How does the Java Stream API select an execution plan?

Question

I new to learning the Stream API in Java 8 and functional programming in general, but not new to Java. I am interested in knowing and understanding how the Stream API selects an execution plan.

How does it know which parts to parallelize and which parts not to? How many types of execution plans even exist?

Basically, I want to know why Streams in Java 8 help in making things faster and also how it does some of this "magic".

I couldn't find much literature about how it all works.

It doesn't. It executes what you coded. It isn't an SQL database. — user207421, Apr 18 '18 at 10:18
@EJP so it is basically not really declarative but still imperative, correct? But then it can also understand when to parallelize and when not to, how does it do that? — ng.newbie, Apr 18 '18 at 10:20
I don't know when to use parallel. But when I check stream and parallel stream, stream is fast. — janith1024, Apr 18 '18 at 10:26
@janith1024 I didn't understand what did you mean by "I don't know when to use parallel", have you never used a parallel stream in Java 8? — ng.newbie, Apr 18 '18 at 10:27
@ng.newbie I did a test with a collection of data using parallel and without parallel stream. Without parallel was faster, so I used Stream without parallel for all the time. I also want to know when to use parallel — janith1024, Apr 18 '18 at 10:31
@ng.newbie, depends on implementation, for instance `ArrayListSpliterator` divided its range in half — Andrew Tobilko, Apr 18 '18 at 11:11
It does parallel when you say it, i.e. use `Collection.parallelStream()` or `Stream.parallel()`. — Holger, Apr 18 '18 at 12:36

L.Spillner · Answer 1 · 2018-04-18T11:44:59.560

This question is a bit broad to explain in detail but I will try my best to answer it to satisfaction. Also I use the example of a Stream of an ArrayList.

When we are creating a stream the returned object is called ReferencePipeline. This object is the "default stream" object so to say since it does not feature any functionality yet. Now we have to decide between lazy and eager methods. So let's take a look at one example each.
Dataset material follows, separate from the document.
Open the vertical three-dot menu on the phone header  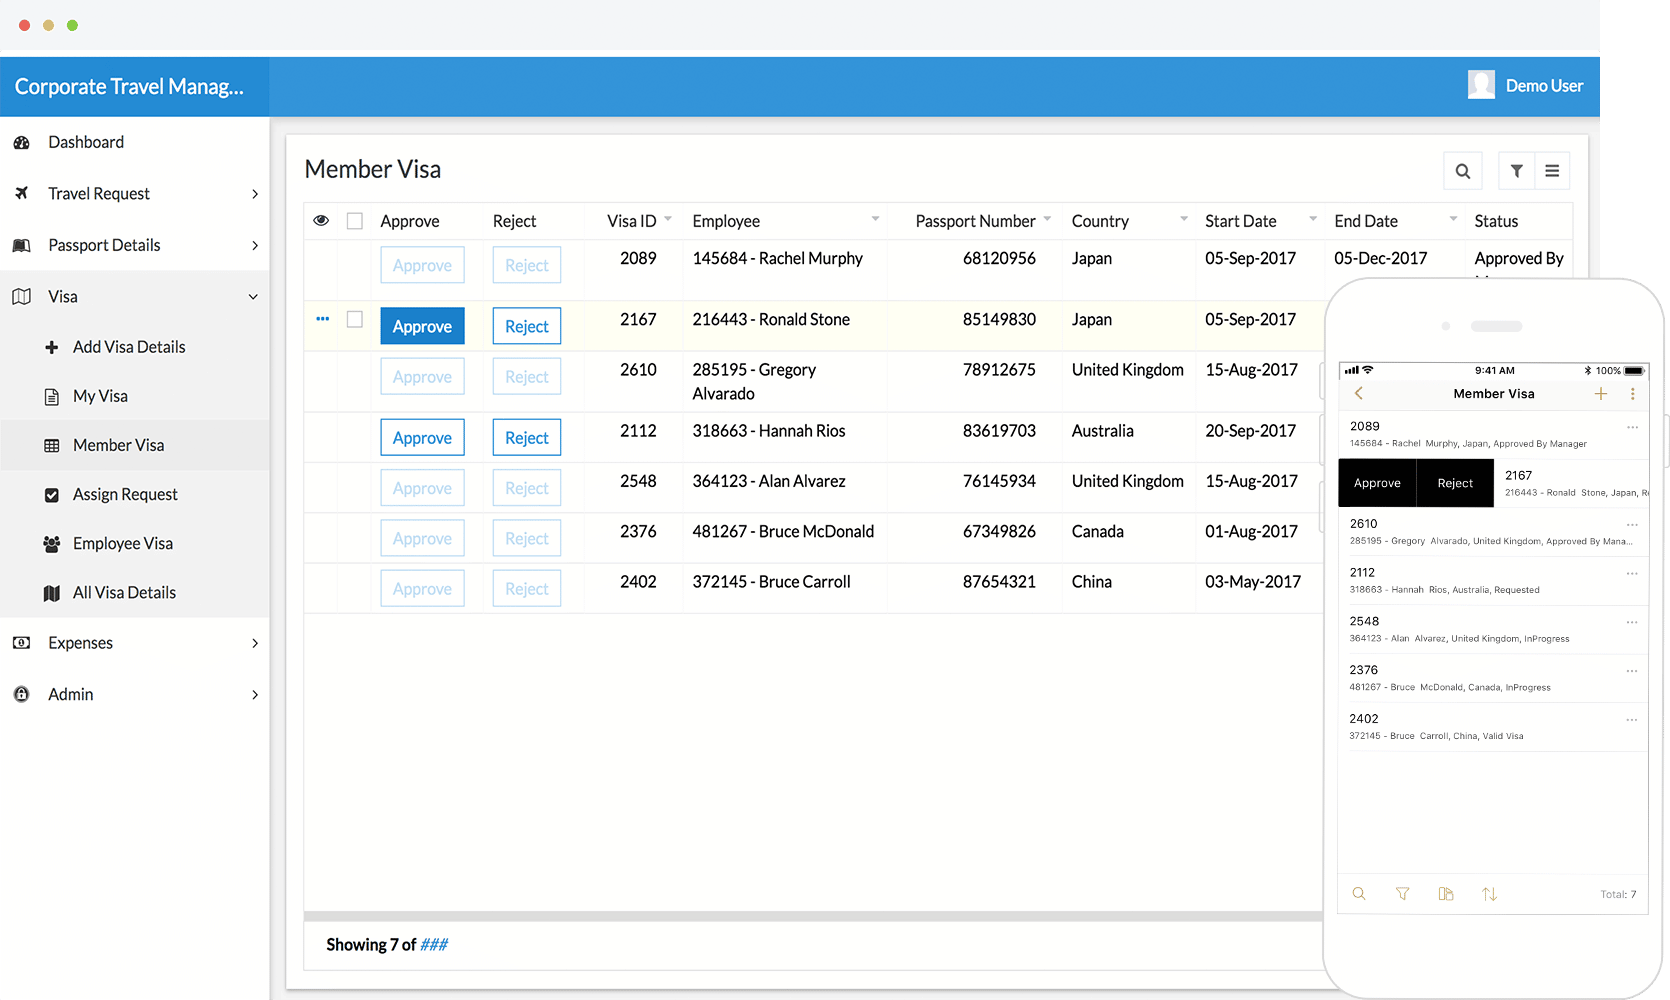click(x=1633, y=393)
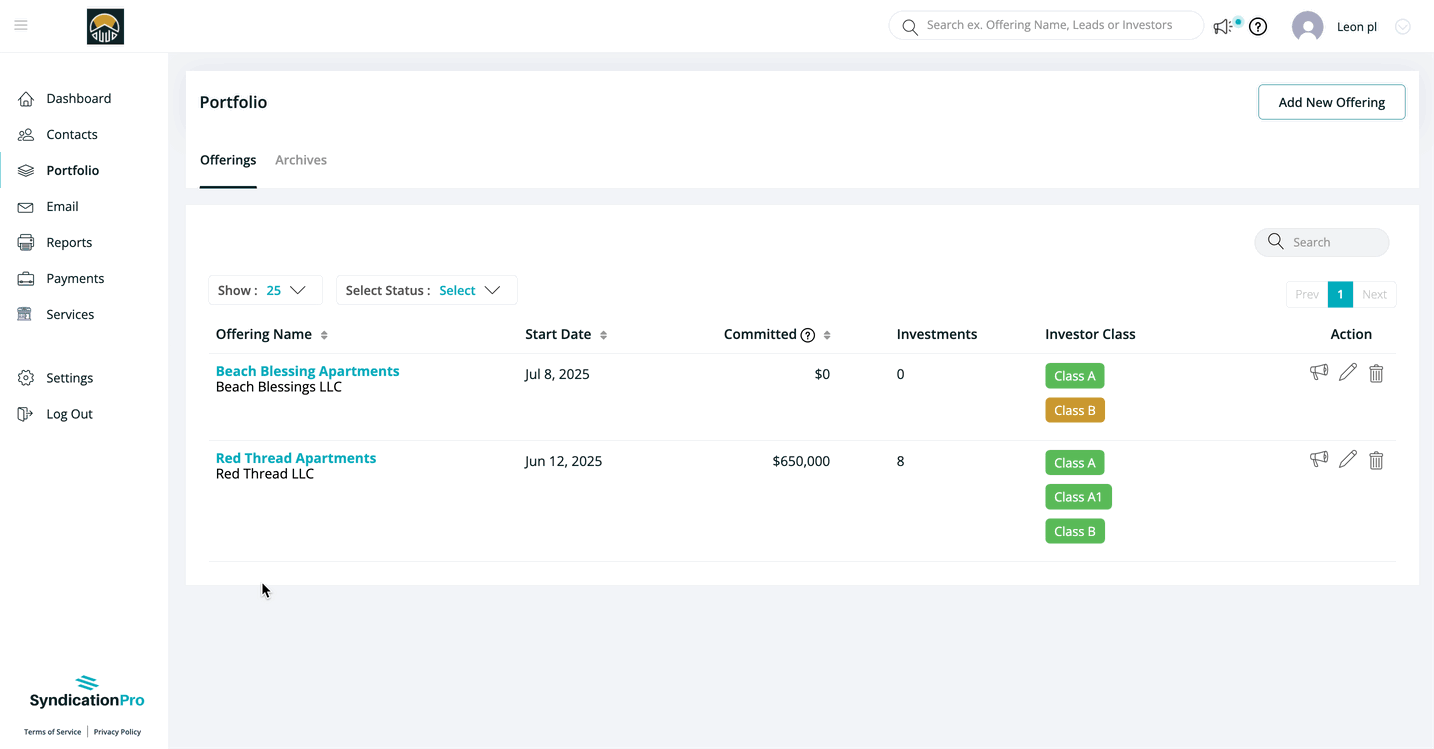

Example one: The filter(Predicate<?>) method:

The filter() method is declared as follows:

@Override
public final Stream<P_OUT> filter(Predicate<? super P_OUT> predicate) {
    Objects.requireNonNull(predicate);
    return new StatelessOp<P_OUT, P_OUT>(this, StreamShape.REFERENCE,
                                 StreamOpFlag.NOT_SIZED) {
        @Override
        Sink<P_OUT> opWrapSink(int flags, Sink<P_OUT> sink) {
            return new Sink.ChainedReference<P_OUT, P_OUT>(sink) {
                @Override
                public void begin(long size) {
                    downstream.begin(-1);
                }

                @Override
                public void accept(P_OUT u) {
                    if (predicate.test(u))
                        downstream.accept(u);
                }
            };
        }
    };
}

As you can see it returns a StatelessOp object which is basically a new ReferencePipeline where filter evaluation is now 'enabled'. In other words: Every time we add a new 'functionality' to the stream it creates a new Pipeline based on the old one and with proper operation flags / method overrides.
As you maybe already know streams are not evaluated until an eager operation is called. So we need an eager method to evaluate the stream.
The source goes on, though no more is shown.